Chinese authorities have blocked phrases with the word “Occupy” on the country’s version of Twitter,  Sina Weibo, as the Occupy Wall Street movement continues to spawn copy cat protests around the world.

Clashes in Melbourne and Rome, plus swelling numbers at the Occupy London Stock Exchange protest and the continuation of the Occupy Wall Street operation, seem to have spooked China.

According to the China Digital Times, authorities have pre-empted possible moves towards rallying protest action online. Phrases that begin with the word ‘Occupy’ and end with Chinese provincial capitals have all been blocked.

These include Occupy Beijing, Occupy Shanghai, Occupy Guangzhou, Occupy Xi’an, and Occupy Kunming.

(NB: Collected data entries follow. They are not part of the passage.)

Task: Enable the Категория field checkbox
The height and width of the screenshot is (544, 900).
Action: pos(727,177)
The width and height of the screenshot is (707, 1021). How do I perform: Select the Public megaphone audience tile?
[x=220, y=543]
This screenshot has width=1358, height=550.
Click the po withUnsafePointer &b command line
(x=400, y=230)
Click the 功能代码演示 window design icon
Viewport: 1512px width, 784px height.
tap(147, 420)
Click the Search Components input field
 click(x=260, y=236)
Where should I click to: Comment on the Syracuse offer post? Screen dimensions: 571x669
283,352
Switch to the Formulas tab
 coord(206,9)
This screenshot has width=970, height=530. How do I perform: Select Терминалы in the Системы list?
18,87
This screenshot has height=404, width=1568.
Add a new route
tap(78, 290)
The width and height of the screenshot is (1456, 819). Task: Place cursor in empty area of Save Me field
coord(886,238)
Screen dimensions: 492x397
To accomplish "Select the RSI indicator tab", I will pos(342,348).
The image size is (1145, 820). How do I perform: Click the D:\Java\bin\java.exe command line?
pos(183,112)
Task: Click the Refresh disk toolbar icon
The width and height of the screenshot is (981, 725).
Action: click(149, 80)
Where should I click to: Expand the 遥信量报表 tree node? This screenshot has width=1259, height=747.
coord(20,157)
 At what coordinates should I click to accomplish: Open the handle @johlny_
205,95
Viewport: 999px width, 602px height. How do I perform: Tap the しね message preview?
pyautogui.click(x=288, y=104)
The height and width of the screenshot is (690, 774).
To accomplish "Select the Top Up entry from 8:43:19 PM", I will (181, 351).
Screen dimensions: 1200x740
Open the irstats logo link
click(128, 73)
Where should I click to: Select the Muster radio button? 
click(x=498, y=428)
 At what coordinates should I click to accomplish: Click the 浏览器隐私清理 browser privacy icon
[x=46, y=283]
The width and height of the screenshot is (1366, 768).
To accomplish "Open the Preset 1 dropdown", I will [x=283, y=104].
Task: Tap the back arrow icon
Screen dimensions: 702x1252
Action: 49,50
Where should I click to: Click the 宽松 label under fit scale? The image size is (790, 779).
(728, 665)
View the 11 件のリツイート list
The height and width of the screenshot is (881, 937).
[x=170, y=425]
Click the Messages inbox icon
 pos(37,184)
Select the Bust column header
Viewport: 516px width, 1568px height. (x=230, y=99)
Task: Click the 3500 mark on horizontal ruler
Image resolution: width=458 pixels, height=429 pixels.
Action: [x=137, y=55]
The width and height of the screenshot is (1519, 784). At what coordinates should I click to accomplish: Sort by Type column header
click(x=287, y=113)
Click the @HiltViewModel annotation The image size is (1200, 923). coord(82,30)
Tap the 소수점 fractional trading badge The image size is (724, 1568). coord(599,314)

The ‘Great Firewall of China’ is notorious, blocking critical opinion of the country online, while ‘internet police’ apparently erase critical comments that arise on unblocked sites.

Facebook is famously blocked on mainland China. Nevertheless, an Occupy China Facebook page has already been created – although so far only a handful of people have ‘liked’ it.

A spokesman for Sina Weibo said earlier this year: “As a Chinese internet company, we will continue to abide by Chinese laws and regulations.”

The move is perhaps ironic considering that the Xinhua News Agency, described as “Beijing’s mouthpiece” by Time magazine, published an extensive English-language critique of what it perceived as failure on the part of the US press to cover the Occupy Wall Street protests properly.

The opinion piece read: “What strikes us as odd is that the muckraking-crazy US media seem to have lost their sensitive news nose amid the spreading protests descending on their own soil. Mainstream American media of [sic] either turn a completely blind eye or try to play down the mass unrest storming their own streets.”

However, it may be that what China originally saw as an opportunity to ridicule the US has quickly become a cause for concern on its own soil.